Focus

Research themes that I keep returning to

I am most interested in the systems layer beneath modern AI: how memory, scheduling, retrieval, verification, and runtime policy interact when workloads become large, heterogeneous, and failure-prone.

LLM serving and inference systems

I work on efficient large-model inference with an emphasis on throughput, tail behavior, fairness, and memory pressure. That includes KV-cache management, batching strategy, runtime observability, and deterministic or verification-aware decoding.

Hybrid retrieval systems

I am interested in hybrid SQL plus vector retrieval as a coordination problem. The important question is not only which index to build, but how a system decides among SQL-first, vector-first, cooperative execution, and exact fallback under different regimes.

Trust, security, and recoverability

Another recurring theme in my work is making AI infrastructure more dependable.

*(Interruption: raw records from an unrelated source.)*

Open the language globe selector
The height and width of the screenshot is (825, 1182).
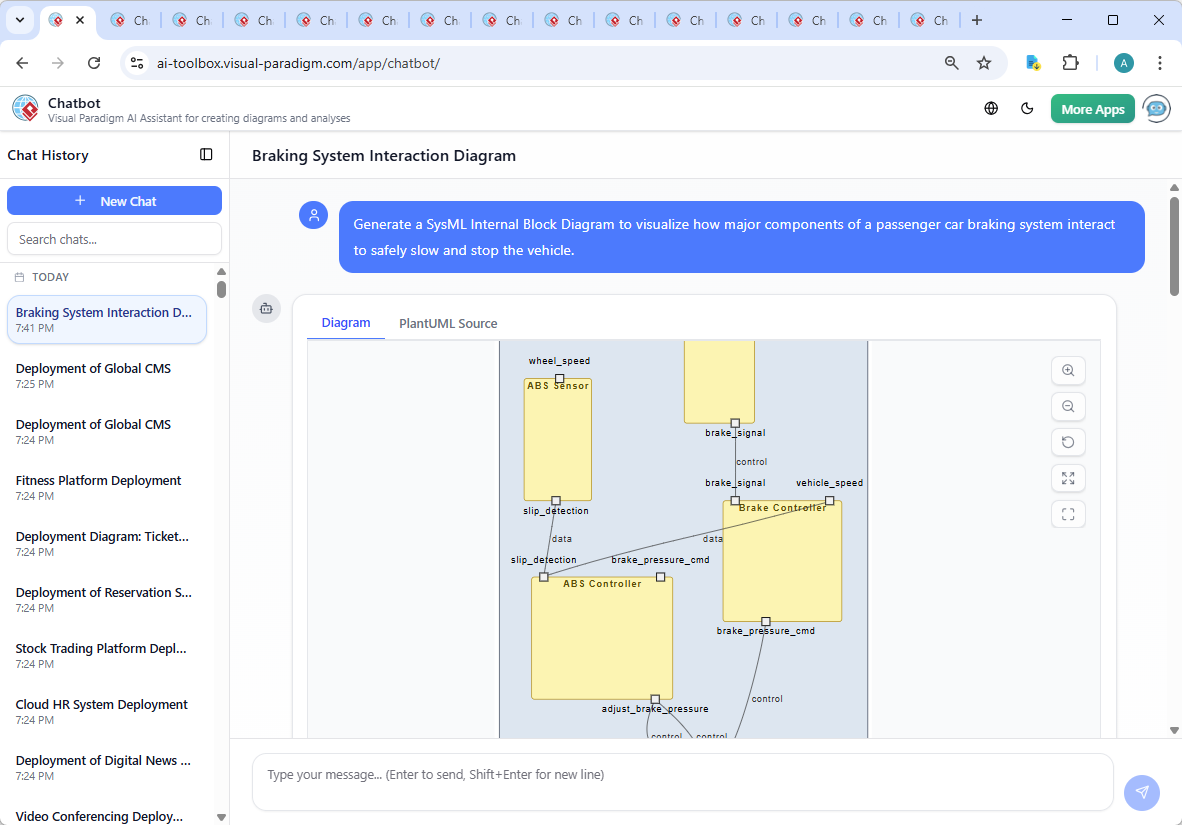click(x=991, y=108)
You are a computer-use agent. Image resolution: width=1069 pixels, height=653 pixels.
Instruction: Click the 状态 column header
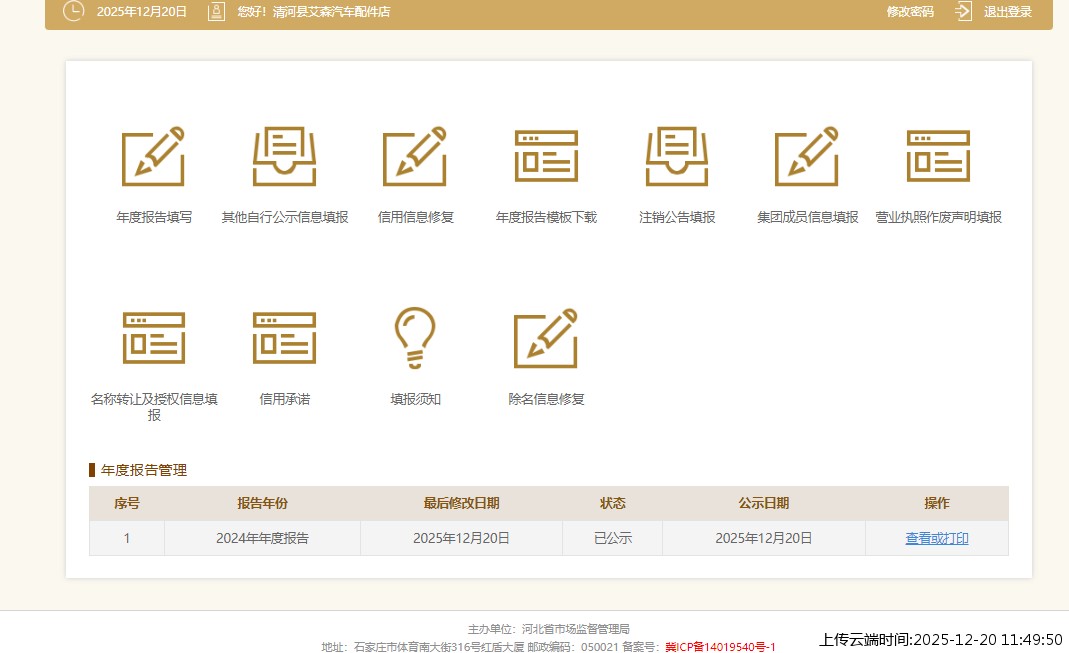pyautogui.click(x=612, y=503)
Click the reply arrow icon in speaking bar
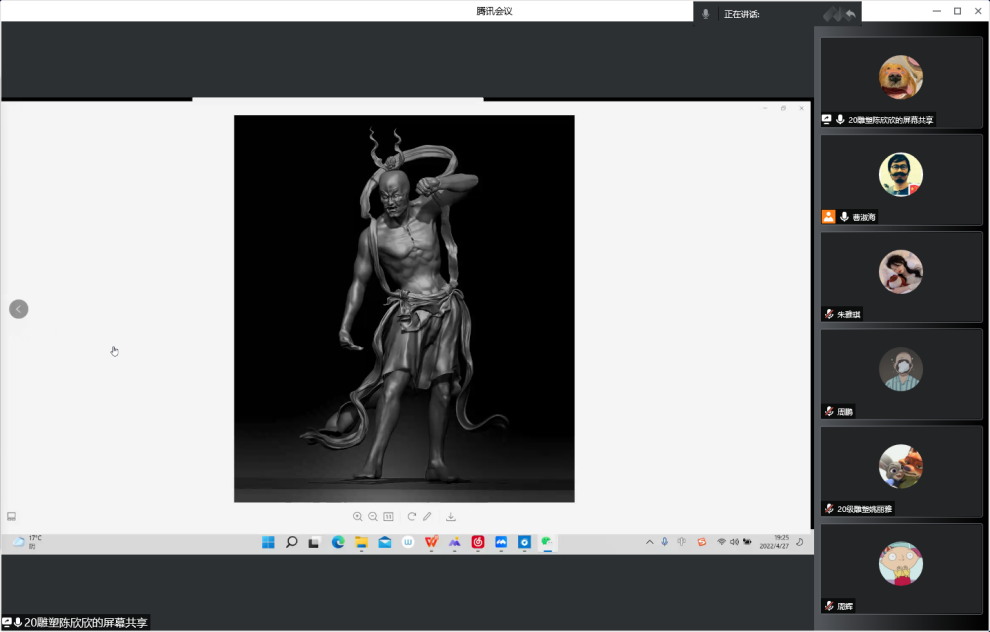 click(851, 14)
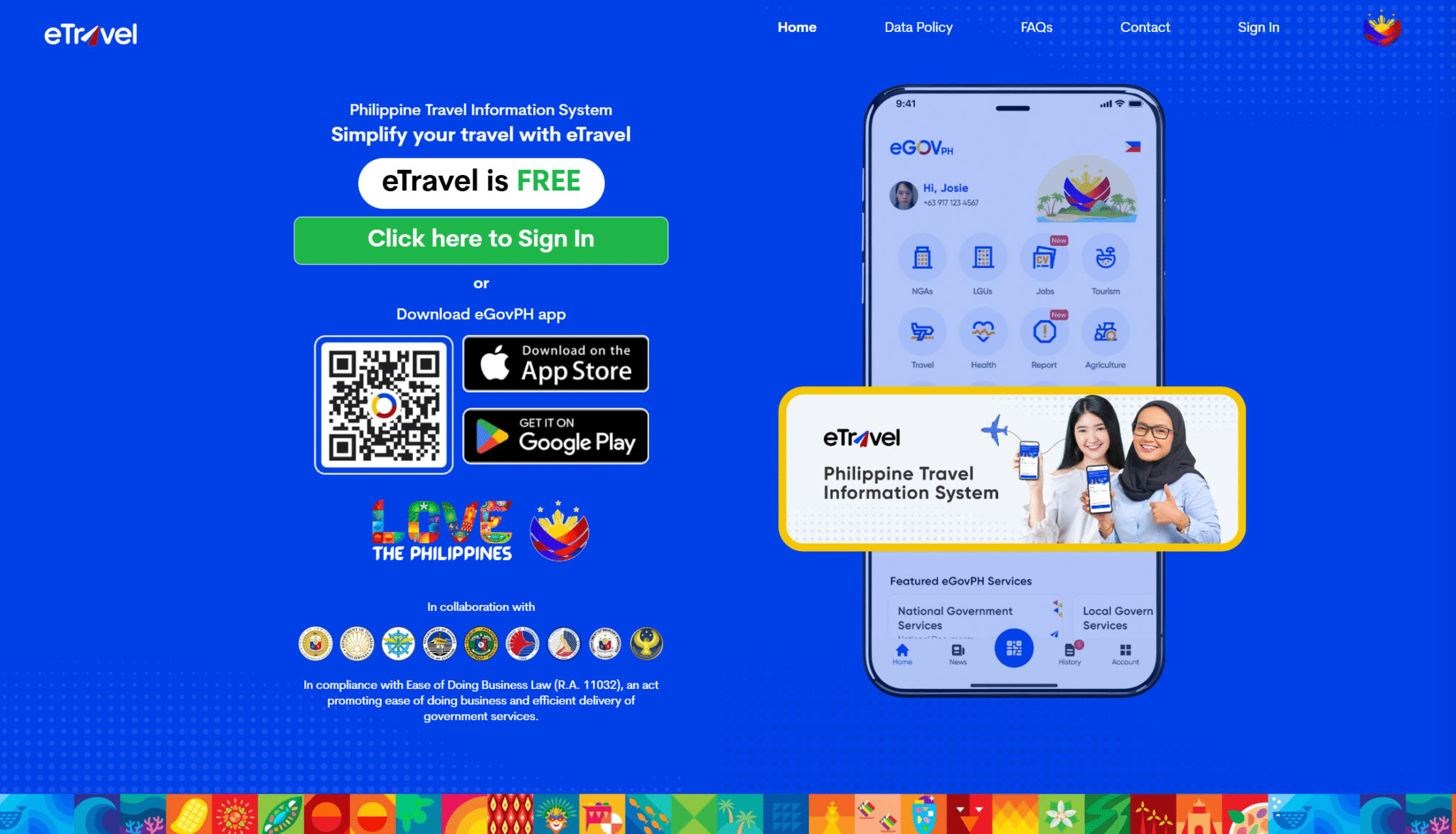Open the Home menu item
The image size is (1456, 834).
click(x=797, y=28)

That includes secure multi-tenant serving, integrity or attestation for model execution, and recoverability-aware planning when agents interact with stateful tools.

How I work

Systems research with builder instincts

  • I prefer mechanism-level explanations over vague stories.
  • I care about real workloads more than toy wins.
  • I like evaluating how an idea changes tail behavior, not only averages.
  • I bring production systems instincts from Baidu into academic problem selection and evaluation.